Are the registers are saved in other function (maybe in the schedule() function)? Or is there no need to save these registers in the kernel context?

(I know that those registers of the user context are saved in the kernel stack when the system enters kernel mode).


Solution

  • Linux versions before 2.2.0 use hardware task switching, where the TSS saves/restores registers for you. That's what the "ljmp %0\n\t" is doing. (ljmp is AT&T syntax for a far jmp, presumably to a task gate). I'm not really familiar with hardware TSS stuff because it's not very relevant; it's still used in modern kernels for getting RSP pointing to the kernel stack for interrupt handlers, but not for context switching between tasks.

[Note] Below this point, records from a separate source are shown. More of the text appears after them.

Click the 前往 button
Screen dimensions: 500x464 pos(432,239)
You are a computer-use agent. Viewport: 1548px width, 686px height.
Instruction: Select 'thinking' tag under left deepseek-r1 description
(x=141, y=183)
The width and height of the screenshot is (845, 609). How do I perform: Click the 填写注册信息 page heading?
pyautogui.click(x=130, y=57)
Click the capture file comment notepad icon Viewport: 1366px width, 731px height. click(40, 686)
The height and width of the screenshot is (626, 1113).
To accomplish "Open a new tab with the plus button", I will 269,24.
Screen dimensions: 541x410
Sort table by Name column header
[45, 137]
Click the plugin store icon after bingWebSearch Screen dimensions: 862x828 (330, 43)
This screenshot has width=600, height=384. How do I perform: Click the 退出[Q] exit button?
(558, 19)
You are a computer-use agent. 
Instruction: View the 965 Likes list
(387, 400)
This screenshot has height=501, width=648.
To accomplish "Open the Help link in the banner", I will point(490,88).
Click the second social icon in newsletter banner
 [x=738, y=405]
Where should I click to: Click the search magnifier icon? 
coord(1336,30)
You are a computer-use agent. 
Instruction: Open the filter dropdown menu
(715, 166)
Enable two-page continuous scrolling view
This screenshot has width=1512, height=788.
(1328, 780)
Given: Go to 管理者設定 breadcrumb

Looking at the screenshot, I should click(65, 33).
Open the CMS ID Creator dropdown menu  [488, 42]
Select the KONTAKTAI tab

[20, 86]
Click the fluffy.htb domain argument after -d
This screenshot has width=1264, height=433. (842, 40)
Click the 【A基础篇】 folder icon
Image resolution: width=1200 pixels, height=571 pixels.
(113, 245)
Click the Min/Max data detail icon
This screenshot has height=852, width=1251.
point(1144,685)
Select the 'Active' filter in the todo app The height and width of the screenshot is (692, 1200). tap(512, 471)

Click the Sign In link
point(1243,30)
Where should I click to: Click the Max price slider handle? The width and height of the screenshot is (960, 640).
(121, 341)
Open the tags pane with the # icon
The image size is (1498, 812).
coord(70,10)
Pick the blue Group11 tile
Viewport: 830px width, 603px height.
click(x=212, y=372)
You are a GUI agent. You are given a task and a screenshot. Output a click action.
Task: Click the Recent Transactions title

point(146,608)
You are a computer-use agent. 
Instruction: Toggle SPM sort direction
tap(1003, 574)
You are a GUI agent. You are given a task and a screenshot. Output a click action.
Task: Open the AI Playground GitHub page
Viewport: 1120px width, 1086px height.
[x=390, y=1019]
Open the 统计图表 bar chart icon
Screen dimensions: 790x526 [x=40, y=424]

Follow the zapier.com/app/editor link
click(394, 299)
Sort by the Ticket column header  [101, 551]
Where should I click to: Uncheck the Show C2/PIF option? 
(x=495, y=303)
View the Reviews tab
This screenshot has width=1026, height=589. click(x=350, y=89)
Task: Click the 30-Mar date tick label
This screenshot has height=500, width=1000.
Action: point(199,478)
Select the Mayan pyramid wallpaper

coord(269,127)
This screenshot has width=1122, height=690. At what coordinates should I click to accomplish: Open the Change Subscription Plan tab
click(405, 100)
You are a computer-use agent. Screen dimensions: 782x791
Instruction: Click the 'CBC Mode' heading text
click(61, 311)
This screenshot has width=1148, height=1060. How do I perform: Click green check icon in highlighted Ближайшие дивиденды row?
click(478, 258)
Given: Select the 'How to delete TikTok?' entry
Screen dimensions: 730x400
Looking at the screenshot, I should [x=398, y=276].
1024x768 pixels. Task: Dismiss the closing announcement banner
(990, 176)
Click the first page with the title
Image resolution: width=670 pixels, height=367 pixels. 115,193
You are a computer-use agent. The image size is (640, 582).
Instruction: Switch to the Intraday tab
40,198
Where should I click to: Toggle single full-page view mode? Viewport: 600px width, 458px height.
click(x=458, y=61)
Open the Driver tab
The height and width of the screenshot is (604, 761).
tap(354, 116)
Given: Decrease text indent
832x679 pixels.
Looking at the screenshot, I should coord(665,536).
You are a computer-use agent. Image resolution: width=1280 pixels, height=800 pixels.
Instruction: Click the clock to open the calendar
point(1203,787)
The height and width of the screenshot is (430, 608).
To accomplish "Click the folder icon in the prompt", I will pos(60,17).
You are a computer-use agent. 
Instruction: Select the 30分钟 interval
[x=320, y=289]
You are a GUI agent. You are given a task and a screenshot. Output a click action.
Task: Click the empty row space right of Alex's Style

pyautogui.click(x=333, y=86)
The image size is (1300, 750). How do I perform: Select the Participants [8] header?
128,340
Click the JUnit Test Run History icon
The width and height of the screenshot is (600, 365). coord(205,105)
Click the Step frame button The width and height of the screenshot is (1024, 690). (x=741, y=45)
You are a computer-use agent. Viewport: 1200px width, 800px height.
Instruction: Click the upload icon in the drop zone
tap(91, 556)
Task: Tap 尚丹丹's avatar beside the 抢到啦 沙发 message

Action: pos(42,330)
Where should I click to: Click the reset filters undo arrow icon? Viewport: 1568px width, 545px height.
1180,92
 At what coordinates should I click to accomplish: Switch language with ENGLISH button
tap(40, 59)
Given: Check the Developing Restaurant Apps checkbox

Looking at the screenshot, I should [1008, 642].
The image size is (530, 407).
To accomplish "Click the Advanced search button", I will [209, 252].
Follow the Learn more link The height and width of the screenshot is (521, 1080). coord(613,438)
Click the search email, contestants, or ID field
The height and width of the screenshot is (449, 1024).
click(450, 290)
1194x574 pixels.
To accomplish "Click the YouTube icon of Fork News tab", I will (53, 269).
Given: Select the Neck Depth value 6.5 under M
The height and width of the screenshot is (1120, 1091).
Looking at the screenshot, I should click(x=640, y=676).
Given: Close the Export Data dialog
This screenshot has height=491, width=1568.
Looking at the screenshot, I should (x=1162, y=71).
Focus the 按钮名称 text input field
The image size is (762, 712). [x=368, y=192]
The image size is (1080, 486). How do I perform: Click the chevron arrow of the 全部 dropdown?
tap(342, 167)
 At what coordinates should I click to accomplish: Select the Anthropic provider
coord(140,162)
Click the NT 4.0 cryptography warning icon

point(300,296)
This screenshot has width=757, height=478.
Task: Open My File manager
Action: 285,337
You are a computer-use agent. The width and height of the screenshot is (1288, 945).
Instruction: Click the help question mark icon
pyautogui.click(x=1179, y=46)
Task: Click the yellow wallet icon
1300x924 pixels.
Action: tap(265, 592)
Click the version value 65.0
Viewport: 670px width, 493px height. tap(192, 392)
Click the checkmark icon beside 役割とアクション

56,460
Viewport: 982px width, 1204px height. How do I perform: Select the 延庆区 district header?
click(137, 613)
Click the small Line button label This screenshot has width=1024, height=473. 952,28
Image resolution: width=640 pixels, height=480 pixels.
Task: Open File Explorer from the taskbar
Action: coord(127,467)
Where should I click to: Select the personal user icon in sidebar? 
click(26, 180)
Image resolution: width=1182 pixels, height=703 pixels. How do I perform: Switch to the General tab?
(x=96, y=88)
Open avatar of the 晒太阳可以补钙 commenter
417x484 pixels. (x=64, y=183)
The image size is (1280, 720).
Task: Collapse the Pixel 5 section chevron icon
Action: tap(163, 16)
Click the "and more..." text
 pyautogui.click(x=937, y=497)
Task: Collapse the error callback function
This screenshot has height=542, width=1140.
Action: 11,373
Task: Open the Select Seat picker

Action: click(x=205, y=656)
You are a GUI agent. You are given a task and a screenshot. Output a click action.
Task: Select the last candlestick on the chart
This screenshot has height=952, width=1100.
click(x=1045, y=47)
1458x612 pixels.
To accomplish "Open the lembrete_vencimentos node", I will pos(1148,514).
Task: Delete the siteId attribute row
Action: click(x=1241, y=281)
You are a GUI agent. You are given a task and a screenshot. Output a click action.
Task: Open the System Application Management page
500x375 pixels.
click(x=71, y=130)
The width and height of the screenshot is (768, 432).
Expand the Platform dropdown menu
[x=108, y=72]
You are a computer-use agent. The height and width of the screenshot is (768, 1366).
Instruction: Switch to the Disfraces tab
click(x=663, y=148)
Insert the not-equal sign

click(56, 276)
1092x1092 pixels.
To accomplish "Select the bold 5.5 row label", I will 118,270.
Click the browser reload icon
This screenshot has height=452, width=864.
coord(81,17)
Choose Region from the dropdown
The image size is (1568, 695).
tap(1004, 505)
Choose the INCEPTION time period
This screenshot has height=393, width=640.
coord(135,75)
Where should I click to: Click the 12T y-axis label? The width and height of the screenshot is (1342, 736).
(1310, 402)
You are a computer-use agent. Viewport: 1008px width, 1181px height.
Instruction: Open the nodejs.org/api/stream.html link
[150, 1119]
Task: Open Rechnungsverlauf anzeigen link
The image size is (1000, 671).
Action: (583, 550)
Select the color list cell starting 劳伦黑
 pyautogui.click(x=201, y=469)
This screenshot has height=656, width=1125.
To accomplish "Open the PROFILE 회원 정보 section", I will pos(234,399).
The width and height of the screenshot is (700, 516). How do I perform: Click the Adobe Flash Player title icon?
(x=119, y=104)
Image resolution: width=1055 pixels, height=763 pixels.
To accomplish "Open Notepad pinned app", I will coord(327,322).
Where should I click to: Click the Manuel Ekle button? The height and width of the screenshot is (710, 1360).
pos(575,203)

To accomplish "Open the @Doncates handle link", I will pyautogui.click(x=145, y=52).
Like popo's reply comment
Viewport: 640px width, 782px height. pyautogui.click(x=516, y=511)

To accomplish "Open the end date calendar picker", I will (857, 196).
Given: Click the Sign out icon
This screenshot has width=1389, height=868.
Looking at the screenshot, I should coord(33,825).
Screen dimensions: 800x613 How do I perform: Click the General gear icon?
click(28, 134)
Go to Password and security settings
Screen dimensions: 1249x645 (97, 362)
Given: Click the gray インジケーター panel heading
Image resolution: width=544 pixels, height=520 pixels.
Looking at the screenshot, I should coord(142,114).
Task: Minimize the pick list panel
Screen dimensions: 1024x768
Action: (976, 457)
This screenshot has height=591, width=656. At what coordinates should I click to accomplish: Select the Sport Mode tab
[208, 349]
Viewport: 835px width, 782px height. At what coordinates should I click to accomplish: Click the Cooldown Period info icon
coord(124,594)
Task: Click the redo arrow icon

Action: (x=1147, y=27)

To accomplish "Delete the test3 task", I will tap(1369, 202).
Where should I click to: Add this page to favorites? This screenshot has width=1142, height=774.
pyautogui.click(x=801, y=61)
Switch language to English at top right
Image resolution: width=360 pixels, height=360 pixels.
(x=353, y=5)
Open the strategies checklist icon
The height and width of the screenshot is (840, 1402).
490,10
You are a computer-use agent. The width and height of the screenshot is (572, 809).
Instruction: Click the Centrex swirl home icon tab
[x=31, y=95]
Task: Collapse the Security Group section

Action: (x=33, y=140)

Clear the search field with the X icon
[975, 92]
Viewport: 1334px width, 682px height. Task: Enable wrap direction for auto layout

    Hardware task switching is slow, so later kernels avoid it. Linux 2.2 does save/restore the call-preserved registers manually, with push/pop before/after swapping stacks. EAX, EDX, and ECX are declared as dummy outputs ("=a" (eax), "=d" (edx), "=c" (ecx)) so the compiler knows that the old values of those registers are no longer available.

    This is a sensible choice because switch_to is probably used inside a non-inline function. The caller will make a function call that eventually returns (after running another task for a while) with the call-preserved registers restored, and the call-clobbered registers clobbered, just like a regular function call. (So compiler code-gen for the function that uses the switch_to macro doesn't need to emit save/restore code outside of the inline asm). If you think about writing a whole context switch function in asm (not inline asm), you'd get this clobbering of volatile registers for free because callers expect that.

    So how do later kernels avoid saving/restoring those registers in inline asm?

    Linux 2.4 uses "=b" (last) as an output operand, so the compiler has to save/restore EBX in a function that uses this asm. The asm still saves/restores ESI, EDI, and EBP (as well as ESP). The text of the article notes this:

    The 2.4 kernel context switch brings a few minor changes: EBX is no longer pushed/popped, but it is now included in the output of the inline assembly. We have a new input argument.

    I don't see where they tell the compiler about EAX, ECX, and EDX not surviving, so that's odd. It might be a bug that they get away with by making the function noinline or something?

    Linux 2.6 on i386 uses more output operands that get the compiler to handle the save/restore.

    But Linux 2.6 for x86-64 introduces the trick that hands off the save/restore to the compiler easily: #define __EXTRA_CLOBBER ,"rcx","rbx","rdx","r8","r9","r10", "r11","r12","r13","r14","r15"

    Notice the clobbers declaration: : "memory", "cc" __EXTRA_CLOBBER

    This tells the compiler that the inline asm destroys all those registers, so the compiler will emit instructions to save/restore these registers at the start/end of whatever function switch_to ultimately inlines into.

    Telling the compiler that all the registers are destroyed after a context switch solves the same problem as manually saving/restoring them with inline asm. The compiler will still make a function that obeys the calling convention.

    The context-switch swaps to the new task's stack, so the compiler-generated save/restore code is always running with the appropriate stack pointer. Notice that the explicit push/pop instructions inside the inline asm int Linux 2.2 and 2.4 are before / after everything else.